Soudan: MSF appelle à "inonder le Darfour de nourriture"
Face à la famine, il faut "inonder le Darfour de nourriture", plaide le secrétaire général de Médecins sans frontières (MSF), Christopher Lockyear, assurant dans un entretien à l'AFP qu'il est possible d'aider davantage cette région du Soudan.
QUESTION: Après plus de 20 mois de combats entre l'armée soudanaise et les paramilitaires des Forces de soutien rapide (FSR), la faim et la famine se répandent au Soudan, y compris au Darfour. Quelle est votre évaluation de la situation après votre visite dans cette région ?

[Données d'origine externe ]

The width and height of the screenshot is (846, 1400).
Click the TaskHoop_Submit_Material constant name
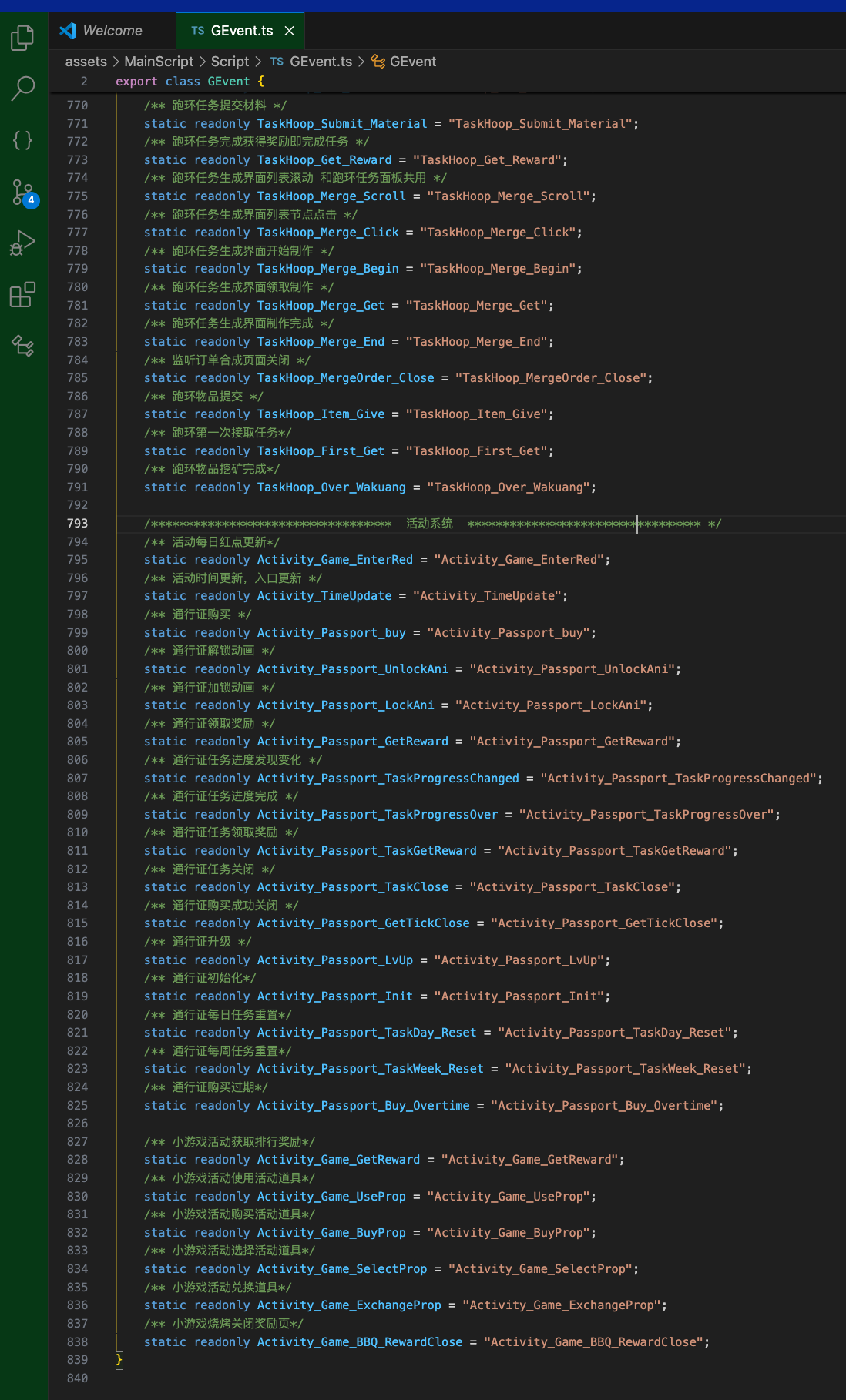(x=341, y=124)
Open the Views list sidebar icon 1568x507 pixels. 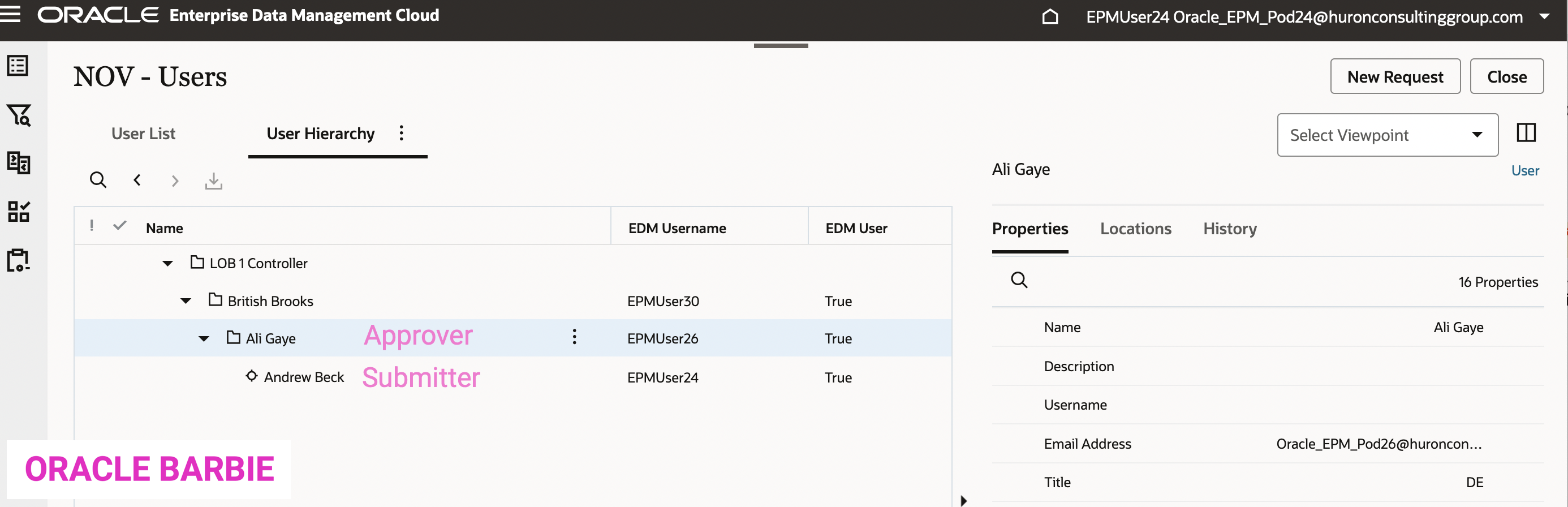pyautogui.click(x=18, y=66)
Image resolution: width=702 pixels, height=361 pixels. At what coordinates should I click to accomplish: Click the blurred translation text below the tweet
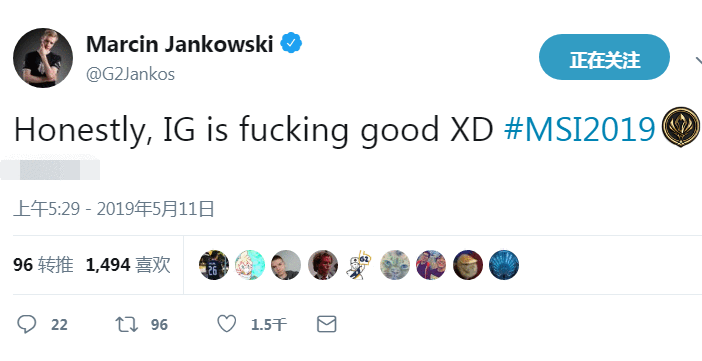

REPONSE: "J'ai vu une catastrophe de grande ampleur en termes de besoins humanitaires, mais aussi un échec mondial en termes de réponse humanitaire.
La communauté humanitaire a la possibilité de faire beaucoup plus dans cette région. L'accès est difficile. C'est toujours difficile dans une situation d'urgence humanitaire complexe, mais il est tout à fait plausible d'y parvenir.
La frontière à Adré est ouverte. Des camions traversent la frontière depuis le Tchad. Il n'y en a pas assez.
Chaque organisation a des contraintes et des niveaux de risque différents, mais je dirais que nous avons besoin d'une présence beaucoup plus importante des Nations unies et des organisations internationales au Darfour. Je ne parle pas du reste du Soudan. D'après ce que j'ai vu, il est possible de renforcer considérablement l'aide dans les régions du Darfour que j'ai visitées".
QUESTION: L'ONU dénonce toutefois l'insécurité et les obstacles bureaucratiques à l'aide humanitaire. Pourquoi pensez-vous qu'il est possible d'acheminer davantage d'aide au Darfour ?
REPONSE: "Il y a plusieurs raisons. Nous devons nous mettre au défi de surmonter ces contraintes ou ce qui est perçu comme étant des contraintes. Il est certain que le Soudan fait l'objet d'un manque d'attention, et il est important d'attirer l'attention sur le Soudan. Il y a certes des questions de financement, mais je pense aussi que c'est une question de priorité et de volonté politique.
Ma visite m'a montré qu'il était possible de traverser la frontière entre le Tchad et le Darfour. Il était également possible de se déplacer dans une grande partie du Darfour. Ce n'est qu'une infime partie du Soudan, mais il n'en reste pas moins que beaucoup peut être fait dans cette région importante qu'est le Darfour.
J'ai constaté que nos hôpitaux étaient largement approvisionnés. Les approvisionner n'est pas toujours facile, cela demande beaucoup d'efforts. Il est difficile de se déplacer, mais cela montre que c'est possible.
Nous avons donc besoin d'un effort concerté pour inonder le Darfour de nourriture et augmenter l'approvisionnement en denrées alimentaires dans l'ensemble du Soudan. Les pipelines d'aide alimentaire qui approvisionnent actuellement le Darfour sont vraiment terriblement inadéquats.
QUESTION: Combien de camions acheminent l'aide au Soudan via le poste-frontière d'Adré à la frontière avec le Tchad ?
REPONSE: "Depuis que le point de passage d'Adré a été ouvert en août, il y a eu en moyenne cinq camions par jour qui traversent cette frontière pour entrer au Darfour. Selon nos estimations, il faudrait 400 camions par mois rien que pour le camp de Zamzam dans le Darfour-Nord, sans parler des 10 autres millions d'habitants du Darfour.
C'est donc une augmentation massive de l'aide qui est nécessaire via cette frontière. La frontière est ouverte et nous devons optimiser son accès.
Alors que la prochaine saison des pluies approche, il sera important d'acheminer autant de nourriture que possible au Darfour. J'ajouterais qu'il ne s'agit pas uniquement de l'approvisionnement, il ne s'agit pas uniquement des camions transportant la nourriture. Il s'agit aussi de disposer de suffisamment de personnels pour traiter les patients. Le traitement de la malnutrition aiguë est intense, cela nécessite la présence d'agences et d'ONG sur le terrain. Alors oui, nous avons besoin que beaucoup plus de nourriture entre au Darfour, mais ce n'est qu'un aspect de la situation".